Valadão - com perdão pela obviedade que se segue - é eleitor, apoiante e amigo de Jair Bolsonaro.

E o ex-presidente do Brasil, como o pastor, também tinha repulsa pela universidade. “Lá, os alunos fazem tudo, menos estudar”, afirmou um dia. Noutra ocasião chamou-os de “idiotas úteis” e de “massa de manobra” para delírio da massa de manobra de idiotas úteis que o apoia.

Aliás, entre os ministros da Educação do bolsonarismo, o primeiro, Ricardo Vélez, disse que “as universidades deviam ficar reservadas a uma elite intelectual”, e o último, Milton Ribeiro, que “as universidades deviam ser para poucos”. O do meio, Abraham Weintraub, revelou haver “plantações extensivas de maconha [cannabis]” nos campi.

Como despreza a ciência, o estudo, o saber, o conhecimento e a cultura, o bolsonarismo demoniza as universidades, síntese de tudo isso.

Demoniza-a, porém, à superfície porque, no íntimo, venera diplomas, títulos, canudos, patentes e cargos.

Eis exemplos: com doutoramento na Universidade de Rosário e pós-doutorado na Universidade de Wuppertal, Carlos Decotelli só não se tornou o quarto dos ministros da Educação de Bolsonaro porque, às vésperas da posse, se descobriu que não tinha doutoramento na Universidade de Rosário nem pós-doutoramento na Universidade de Wuppertal.

Ricardo Salles, o ministro do Ambiente investigado por contrabando de madeira ilegal da Amazónia para os EUA e Europa, assinou um artigo no jornal Folha de S. Paulo como “mestre em direito público por Yale” sem nunca ter pisado a universidade. “Erro da assessoria”, culpou.

Damares Alves, a ministra da Mulher, da Família e dos Direitos Humanos, que agiu para impedir que uma menina de 10 anos cuja gravidez fora fruto de violação abortasse, apresenta-se como “mestre em educação, em direito constitucional e da família” mesmo sem ter frequentado o ensino superior. “Nas igrejas cristãs é chamado mestre todo aquele que é dedicado ao ensino bíblico”, justificou-se.

Wilson Witzel, ex-governador do Rio de Janeiro alvo de impeachment, em votação unânime, por fraudes no combate à covid, adicionou ao currículo um intercâmbio falso em Harvard.
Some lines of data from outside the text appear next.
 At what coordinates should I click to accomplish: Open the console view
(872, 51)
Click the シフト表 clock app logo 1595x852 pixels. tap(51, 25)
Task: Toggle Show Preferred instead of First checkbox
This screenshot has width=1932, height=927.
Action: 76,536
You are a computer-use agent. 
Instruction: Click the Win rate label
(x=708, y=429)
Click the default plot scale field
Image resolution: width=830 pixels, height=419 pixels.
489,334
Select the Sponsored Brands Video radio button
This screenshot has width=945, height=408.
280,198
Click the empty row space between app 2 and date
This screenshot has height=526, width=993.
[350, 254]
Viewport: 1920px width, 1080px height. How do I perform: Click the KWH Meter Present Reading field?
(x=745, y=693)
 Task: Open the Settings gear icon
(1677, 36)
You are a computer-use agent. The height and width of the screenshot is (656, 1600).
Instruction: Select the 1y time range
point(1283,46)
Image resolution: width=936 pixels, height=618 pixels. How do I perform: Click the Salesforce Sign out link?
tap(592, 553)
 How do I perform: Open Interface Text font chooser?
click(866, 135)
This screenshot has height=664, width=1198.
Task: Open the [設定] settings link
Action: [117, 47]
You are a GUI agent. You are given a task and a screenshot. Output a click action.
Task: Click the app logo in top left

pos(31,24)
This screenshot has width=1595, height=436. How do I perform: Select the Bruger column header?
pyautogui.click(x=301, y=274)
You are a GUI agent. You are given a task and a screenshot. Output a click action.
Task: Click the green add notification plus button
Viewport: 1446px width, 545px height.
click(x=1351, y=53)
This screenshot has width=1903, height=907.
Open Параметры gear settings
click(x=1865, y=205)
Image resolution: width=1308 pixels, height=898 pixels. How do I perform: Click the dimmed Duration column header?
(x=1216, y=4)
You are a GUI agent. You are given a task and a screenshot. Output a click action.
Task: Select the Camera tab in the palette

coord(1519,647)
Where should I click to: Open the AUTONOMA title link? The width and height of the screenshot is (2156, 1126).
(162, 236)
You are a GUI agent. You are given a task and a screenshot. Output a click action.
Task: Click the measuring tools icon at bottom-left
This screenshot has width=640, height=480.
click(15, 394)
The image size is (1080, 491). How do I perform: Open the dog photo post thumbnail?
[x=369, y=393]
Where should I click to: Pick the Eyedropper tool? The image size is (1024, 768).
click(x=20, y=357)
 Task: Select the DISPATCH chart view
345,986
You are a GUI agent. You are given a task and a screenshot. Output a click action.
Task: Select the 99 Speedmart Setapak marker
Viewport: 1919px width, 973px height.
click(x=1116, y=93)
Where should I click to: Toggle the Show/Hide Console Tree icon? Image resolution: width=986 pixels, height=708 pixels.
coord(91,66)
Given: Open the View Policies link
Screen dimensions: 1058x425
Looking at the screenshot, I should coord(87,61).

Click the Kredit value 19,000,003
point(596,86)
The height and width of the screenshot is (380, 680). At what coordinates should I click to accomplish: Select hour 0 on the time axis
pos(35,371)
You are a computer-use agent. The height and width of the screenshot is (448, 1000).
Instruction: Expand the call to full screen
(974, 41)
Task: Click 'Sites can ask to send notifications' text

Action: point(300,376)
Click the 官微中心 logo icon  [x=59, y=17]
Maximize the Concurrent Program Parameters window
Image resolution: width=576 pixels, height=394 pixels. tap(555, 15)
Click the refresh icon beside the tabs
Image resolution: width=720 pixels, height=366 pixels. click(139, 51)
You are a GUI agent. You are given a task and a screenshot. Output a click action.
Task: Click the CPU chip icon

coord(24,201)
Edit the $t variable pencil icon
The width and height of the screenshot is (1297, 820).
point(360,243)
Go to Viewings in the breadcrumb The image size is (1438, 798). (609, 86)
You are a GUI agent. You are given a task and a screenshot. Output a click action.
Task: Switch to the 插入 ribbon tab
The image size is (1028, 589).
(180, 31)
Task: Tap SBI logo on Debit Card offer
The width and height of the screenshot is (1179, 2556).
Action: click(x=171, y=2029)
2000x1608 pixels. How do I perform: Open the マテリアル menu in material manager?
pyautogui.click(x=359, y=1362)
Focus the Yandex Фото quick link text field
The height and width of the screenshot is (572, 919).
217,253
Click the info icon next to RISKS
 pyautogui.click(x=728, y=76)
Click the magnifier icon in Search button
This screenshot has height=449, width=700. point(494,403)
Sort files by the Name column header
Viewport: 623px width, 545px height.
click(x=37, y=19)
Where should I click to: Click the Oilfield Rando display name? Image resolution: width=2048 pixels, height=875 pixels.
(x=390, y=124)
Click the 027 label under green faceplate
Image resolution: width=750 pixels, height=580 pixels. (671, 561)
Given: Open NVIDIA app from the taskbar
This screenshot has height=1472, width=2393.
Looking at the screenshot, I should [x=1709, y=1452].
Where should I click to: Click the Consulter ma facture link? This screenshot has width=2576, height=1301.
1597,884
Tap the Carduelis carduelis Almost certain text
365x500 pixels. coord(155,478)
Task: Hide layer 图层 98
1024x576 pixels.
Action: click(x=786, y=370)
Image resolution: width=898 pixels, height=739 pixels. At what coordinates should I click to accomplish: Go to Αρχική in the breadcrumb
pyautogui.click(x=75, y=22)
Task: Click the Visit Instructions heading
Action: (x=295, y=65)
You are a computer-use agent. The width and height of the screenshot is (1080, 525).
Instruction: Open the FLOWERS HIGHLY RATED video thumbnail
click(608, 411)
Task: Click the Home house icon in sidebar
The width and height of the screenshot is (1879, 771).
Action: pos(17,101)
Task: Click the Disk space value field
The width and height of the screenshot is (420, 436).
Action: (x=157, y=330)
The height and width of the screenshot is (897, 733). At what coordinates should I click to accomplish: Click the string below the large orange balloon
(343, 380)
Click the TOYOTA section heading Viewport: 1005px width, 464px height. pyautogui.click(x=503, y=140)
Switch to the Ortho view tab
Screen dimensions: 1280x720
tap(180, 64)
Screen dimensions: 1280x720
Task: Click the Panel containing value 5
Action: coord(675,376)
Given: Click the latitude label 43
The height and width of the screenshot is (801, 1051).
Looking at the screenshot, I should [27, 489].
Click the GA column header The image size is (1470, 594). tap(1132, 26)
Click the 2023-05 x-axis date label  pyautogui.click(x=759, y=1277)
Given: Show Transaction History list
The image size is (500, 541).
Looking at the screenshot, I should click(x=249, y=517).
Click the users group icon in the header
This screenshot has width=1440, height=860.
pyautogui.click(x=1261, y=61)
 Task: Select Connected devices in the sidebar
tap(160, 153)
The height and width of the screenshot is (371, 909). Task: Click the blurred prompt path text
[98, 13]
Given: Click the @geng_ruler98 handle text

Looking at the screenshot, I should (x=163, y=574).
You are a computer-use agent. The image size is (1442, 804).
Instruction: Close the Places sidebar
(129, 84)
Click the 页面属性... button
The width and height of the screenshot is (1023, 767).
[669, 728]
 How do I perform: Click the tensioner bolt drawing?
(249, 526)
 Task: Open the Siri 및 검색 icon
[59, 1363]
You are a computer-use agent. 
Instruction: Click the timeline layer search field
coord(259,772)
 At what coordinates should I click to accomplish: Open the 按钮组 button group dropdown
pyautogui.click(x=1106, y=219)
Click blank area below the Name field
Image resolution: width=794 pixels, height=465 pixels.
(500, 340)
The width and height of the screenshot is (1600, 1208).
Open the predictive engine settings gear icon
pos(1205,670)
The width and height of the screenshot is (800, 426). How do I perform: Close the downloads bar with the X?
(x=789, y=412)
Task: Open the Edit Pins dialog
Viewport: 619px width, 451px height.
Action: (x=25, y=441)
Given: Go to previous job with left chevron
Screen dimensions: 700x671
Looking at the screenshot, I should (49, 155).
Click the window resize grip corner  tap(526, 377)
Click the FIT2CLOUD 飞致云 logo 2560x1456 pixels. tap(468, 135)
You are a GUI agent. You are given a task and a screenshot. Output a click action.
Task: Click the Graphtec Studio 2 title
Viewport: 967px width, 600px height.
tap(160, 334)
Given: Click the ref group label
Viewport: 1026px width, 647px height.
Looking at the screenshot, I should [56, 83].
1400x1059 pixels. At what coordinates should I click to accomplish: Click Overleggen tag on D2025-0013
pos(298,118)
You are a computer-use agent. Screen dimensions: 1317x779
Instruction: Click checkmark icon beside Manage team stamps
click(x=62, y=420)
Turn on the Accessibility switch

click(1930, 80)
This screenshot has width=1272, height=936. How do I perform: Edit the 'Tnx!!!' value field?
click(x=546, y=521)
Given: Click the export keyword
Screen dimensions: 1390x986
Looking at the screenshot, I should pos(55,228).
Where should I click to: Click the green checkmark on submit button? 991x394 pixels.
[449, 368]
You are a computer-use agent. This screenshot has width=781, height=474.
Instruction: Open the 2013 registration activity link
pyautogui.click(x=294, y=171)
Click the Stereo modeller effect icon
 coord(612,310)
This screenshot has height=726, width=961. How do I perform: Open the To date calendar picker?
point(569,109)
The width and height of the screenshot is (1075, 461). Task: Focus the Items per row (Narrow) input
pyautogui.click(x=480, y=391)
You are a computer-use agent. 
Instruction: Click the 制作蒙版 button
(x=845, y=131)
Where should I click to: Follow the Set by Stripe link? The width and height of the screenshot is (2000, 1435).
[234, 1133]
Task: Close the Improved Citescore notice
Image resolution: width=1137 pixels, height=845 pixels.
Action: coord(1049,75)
Disse o bolsonarista ferrenho, até a família presidencial romper com ele, que não cometeu nenhum erro porque projetou estudar em Harvard - só não o fez por falta de tempo.

Para o Supremo, Bolsonaro procurou nomear um juiz cujo currículo fosse “beber cerveja” com ele e encontrou em Kassio Nunes Marques a escolha ideal. Mas Marques, além de beber cerveja, tinha no currículo canudos de universidades na Corunha e em Messina que as instituições desconheciam.

E, até Valadão, o pastor que achava dia 19 que a universidade forma vagabundas, publicou nas redes sociais logo no dia 24, uma foto ao lado dos filhos... em Harvard. “Olha aqui na localização onde estou hoje”, escreveu, com aquele sorriso subalterno que os bolsonaristas fazem sempre que vão aos idolatrados EUA.